Flor de Mayo... the beautiful blooming May flower was given to us by a lovely little old lady with an inspiring garden and orchard, in which she produces all of her own food and then some on a 1 hectare plot of land. And she even has room for flowers!

(This blog entry was written with assistance from Gigi, an 8 year old American card shark passing through Misiones with her family.)

Saturday, May 16, 2009

The Kitchen!, Some Musical Delights, and A Chicken House

Finally! We have created a glorious expanded kitchen space, complete with a non-dirt floor (cement), some cabinets and sinks, drainpipes, patio roof, and plenty of sitting space for watching the rainstorms and animals! This has been a long time coming, and we are so happy to have it up and comfortably in use.
(The photos are not so good, as our camera has decided to add a solarized flare to the images, and we can´t find anyone in town to help us fix it. So for now, you have to squint a little...)
This is with the roof extension just as we were working on the patio floor. Trying to keep the dogs, chickens, and cat off the newly smoothed surface was next to impossible! We had to trade off doing Floor Guard Duty, and even that didn´t work out completely. So, we have some paw marks and scrathes for a little added personality. Here´s Lulu lounging dangerously close to the fresh kitchen floor.
And us lounging in the sun on our new patio floor. Ahhhh...
The floor turned out to be in 3 levels --kitchen up high, patio in the middle, and storage/seed saving space lowest. We built a small brick retaining wall (materials from a neighbor brick-maker), then filled in the space with the dirt from our well hole, packed it down, and topped it off with a thin bit of cement and added iron oxide paint-- red, of course!
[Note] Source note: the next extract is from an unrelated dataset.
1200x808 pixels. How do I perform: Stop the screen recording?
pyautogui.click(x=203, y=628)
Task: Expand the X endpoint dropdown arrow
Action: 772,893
Have I mentioned how glorious it is?? After 10 months of dirty powdery muddy slopey slanty sloppy frustrating un-fabulous floor, we will never take this luxury for granted!

Let´s see, the kitchen has been our main focus for a while now, but in our "free time" we managed to get up a chicken coop too (a little late for the kitchen floor). We had to round up all the chickens and roosters from the jungle trees and entice them with corn into their delux coop. The volunteers built a really cool simulated jungle branch entanglement for their perching delight, and they seem to really be at home now... even giving us an egg or two now and again.

While we worked on the floor, we had to move out our Big Bertha cook stove, but that didn´t stop our dulce de leche making (from Paloma´s milk). Here´s a delcious vat on its way.
The Yoga Shala has also been receiving extra love. We have added some exterior details and will keep working bit by bit to fancy it up too.

Also, we have been expanding our learning sphere into the musical realm. We have some great musician folks who are patient enough to teach us to play some songs on the instruments of our choice. Kim is learning the Quena (a traditional flute from northern Argentina) and Marcelo is reuniting with the guitar, plus we invite percussion, voices, and anything else others want to add to our musical menagerie.



And the long drought seems to be over-- our spring is full again, the plants are greening up, and our garden is ready to hold more veggies. The recent wonderful rainstorms make us all rejoice!